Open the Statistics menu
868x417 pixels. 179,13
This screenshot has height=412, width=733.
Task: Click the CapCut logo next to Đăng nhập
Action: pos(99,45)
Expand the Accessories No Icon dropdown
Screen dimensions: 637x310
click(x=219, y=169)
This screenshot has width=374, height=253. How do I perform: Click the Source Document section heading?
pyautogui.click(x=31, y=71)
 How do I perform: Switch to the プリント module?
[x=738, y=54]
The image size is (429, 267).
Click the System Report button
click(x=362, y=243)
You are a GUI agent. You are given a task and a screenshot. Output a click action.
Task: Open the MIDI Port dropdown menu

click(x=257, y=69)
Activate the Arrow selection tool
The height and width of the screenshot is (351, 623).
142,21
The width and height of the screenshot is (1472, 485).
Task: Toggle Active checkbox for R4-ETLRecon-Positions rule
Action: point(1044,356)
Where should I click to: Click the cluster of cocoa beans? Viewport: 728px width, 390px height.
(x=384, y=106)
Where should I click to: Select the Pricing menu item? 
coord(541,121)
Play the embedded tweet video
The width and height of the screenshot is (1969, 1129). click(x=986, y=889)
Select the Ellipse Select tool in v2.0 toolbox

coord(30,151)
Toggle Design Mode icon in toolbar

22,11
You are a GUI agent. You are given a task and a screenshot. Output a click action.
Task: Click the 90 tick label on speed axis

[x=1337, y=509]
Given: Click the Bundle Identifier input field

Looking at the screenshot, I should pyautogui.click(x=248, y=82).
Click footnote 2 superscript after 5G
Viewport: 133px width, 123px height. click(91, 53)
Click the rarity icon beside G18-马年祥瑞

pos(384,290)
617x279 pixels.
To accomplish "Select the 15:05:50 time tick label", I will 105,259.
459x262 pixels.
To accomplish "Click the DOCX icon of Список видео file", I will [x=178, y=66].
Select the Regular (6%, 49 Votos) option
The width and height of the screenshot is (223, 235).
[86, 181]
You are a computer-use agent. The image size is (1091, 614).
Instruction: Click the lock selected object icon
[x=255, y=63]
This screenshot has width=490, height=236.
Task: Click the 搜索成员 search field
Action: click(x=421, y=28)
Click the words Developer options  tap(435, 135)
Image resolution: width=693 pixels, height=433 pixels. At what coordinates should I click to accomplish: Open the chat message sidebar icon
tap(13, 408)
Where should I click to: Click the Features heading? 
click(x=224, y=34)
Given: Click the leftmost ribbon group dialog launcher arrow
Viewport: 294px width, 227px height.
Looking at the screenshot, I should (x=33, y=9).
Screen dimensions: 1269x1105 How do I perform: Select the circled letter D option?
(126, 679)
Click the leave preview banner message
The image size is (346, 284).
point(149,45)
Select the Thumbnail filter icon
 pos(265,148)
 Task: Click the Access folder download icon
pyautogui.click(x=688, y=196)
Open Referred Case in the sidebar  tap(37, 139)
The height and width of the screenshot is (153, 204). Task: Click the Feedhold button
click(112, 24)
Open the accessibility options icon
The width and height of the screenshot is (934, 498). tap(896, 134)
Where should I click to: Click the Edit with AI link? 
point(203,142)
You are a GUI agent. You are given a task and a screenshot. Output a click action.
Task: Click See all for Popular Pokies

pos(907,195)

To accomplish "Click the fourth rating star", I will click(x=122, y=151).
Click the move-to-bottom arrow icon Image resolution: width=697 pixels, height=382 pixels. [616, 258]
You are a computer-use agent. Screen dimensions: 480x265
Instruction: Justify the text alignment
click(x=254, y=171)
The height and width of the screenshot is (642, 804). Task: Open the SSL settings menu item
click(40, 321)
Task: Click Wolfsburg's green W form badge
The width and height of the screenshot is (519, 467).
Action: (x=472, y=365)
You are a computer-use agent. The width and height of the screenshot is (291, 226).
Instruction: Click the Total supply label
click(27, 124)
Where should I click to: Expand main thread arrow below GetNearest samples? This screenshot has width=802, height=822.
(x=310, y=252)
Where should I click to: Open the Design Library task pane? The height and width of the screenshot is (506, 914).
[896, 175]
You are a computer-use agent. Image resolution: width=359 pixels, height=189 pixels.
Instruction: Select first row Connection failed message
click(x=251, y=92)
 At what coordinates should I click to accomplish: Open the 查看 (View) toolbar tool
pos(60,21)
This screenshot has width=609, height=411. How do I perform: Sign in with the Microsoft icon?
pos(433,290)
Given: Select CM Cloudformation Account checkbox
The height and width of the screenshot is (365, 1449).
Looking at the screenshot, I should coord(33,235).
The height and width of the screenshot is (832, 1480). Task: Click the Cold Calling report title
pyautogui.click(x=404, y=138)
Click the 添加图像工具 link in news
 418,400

TASK: Reproduce the whole listing verbatim, leaving every line as it was.

TASK OUTPUT:
Open the Statistics menu
868x417 pixels. 179,13
This screenshot has height=412, width=733.
Task: Click the CapCut logo next to Đăng nhập
Action: pos(99,45)
Expand the Accessories No Icon dropdown
Screen dimensions: 637x310
click(x=219, y=169)
This screenshot has width=374, height=253. How do I perform: Click the Source Document section heading?
pyautogui.click(x=31, y=71)
 How do I perform: Switch to the プリント module?
[x=738, y=54]
The image size is (429, 267).
Click the System Report button
click(x=362, y=243)
You are a GUI agent. You are given a task and a screenshot. Output a click action.
Task: Open the MIDI Port dropdown menu

click(x=257, y=69)
Activate the Arrow selection tool
The height and width of the screenshot is (351, 623).
142,21
The width and height of the screenshot is (1472, 485).
Task: Toggle Active checkbox for R4-ETLRecon-Positions rule
Action: point(1044,356)
Where should I click to: Click the cluster of cocoa beans? Viewport: 728px width, 390px height.
(x=384, y=106)
Where should I click to: Select the Pricing menu item? 
coord(541,121)
Play the embedded tweet video
The width and height of the screenshot is (1969, 1129). click(x=986, y=889)
Select the Ellipse Select tool in v2.0 toolbox

coord(30,151)
Toggle Design Mode icon in toolbar

22,11
You are a GUI agent. You are given a task and a screenshot. Output a click action.
Task: Click the 90 tick label on speed axis

[x=1337, y=509]
Given: Click the Bundle Identifier input field

Looking at the screenshot, I should pyautogui.click(x=248, y=82).
Click footnote 2 superscript after 5G
Viewport: 133px width, 123px height. click(91, 53)
Click the rarity icon beside G18-马年祥瑞

pos(384,290)
617x279 pixels.
To accomplish "Select the 15:05:50 time tick label", I will 105,259.
459x262 pixels.
To accomplish "Click the DOCX icon of Список видео file", I will [x=178, y=66].
Select the Regular (6%, 49 Votos) option
The width and height of the screenshot is (223, 235).
[86, 181]
You are a computer-use agent. The image size is (1091, 614).
Instruction: Click the lock selected object icon
[x=255, y=63]
This screenshot has width=490, height=236.
Task: Click the 搜索成员 search field
Action: click(x=421, y=28)
Click the words Developer options  tap(435, 135)
Image resolution: width=693 pixels, height=433 pixels. At what coordinates should I click to accomplish: Open the chat message sidebar icon
tap(13, 408)
Where should I click to: Click the Features heading? 
click(x=224, y=34)
Given: Click the leftmost ribbon group dialog launcher arrow
Viewport: 294px width, 227px height.
Looking at the screenshot, I should (x=33, y=9).
Screen dimensions: 1269x1105 How do I perform: Select the circled letter D option?
(126, 679)
Click the leave preview banner message
The image size is (346, 284).
point(149,45)
Select the Thumbnail filter icon
 pos(265,148)
 Task: Click the Access folder download icon
pyautogui.click(x=688, y=196)
Open Referred Case in the sidebar  tap(37, 139)
The height and width of the screenshot is (153, 204). Task: Click the Feedhold button
click(112, 24)
Open the accessibility options icon
The width and height of the screenshot is (934, 498). tap(896, 134)
Where should I click to: Click the Edit with AI link? 
point(203,142)
You are a GUI agent. You are given a task and a screenshot. Output a click action.
Task: Click See all for Popular Pokies

pos(907,195)

To accomplish "Click the fourth rating star", I will click(x=122, y=151).
Click the move-to-bottom arrow icon Image resolution: width=697 pixels, height=382 pixels. [616, 258]
You are a computer-use agent. Screen dimensions: 480x265
Instruction: Justify the text alignment
click(x=254, y=171)
The height and width of the screenshot is (642, 804). Task: Open the SSL settings menu item
click(40, 321)
Task: Click Wolfsburg's green W form badge
The width and height of the screenshot is (519, 467).
Action: (x=472, y=365)
You are a computer-use agent. The width and height of the screenshot is (291, 226).
Instruction: Click the Total supply label
click(27, 124)
Where should I click to: Expand main thread arrow below GetNearest samples? This screenshot has width=802, height=822.
(x=310, y=252)
Where should I click to: Open the Design Library task pane? The height and width of the screenshot is (506, 914).
[896, 175]
You are a computer-use agent. Image resolution: width=359 pixels, height=189 pixels.
Instruction: Select first row Connection failed message
click(x=251, y=92)
 At what coordinates should I click to accomplish: Open the 查看 (View) toolbar tool
pos(60,21)
This screenshot has width=609, height=411. How do I perform: Sign in with the Microsoft icon?
pos(433,290)
Given: Select CM Cloudformation Account checkbox
The height and width of the screenshot is (365, 1449).
Looking at the screenshot, I should coord(33,235).
The height and width of the screenshot is (832, 1480). Task: Click the Cold Calling report title
pyautogui.click(x=404, y=138)
Click the 添加图像工具 link in news
 418,400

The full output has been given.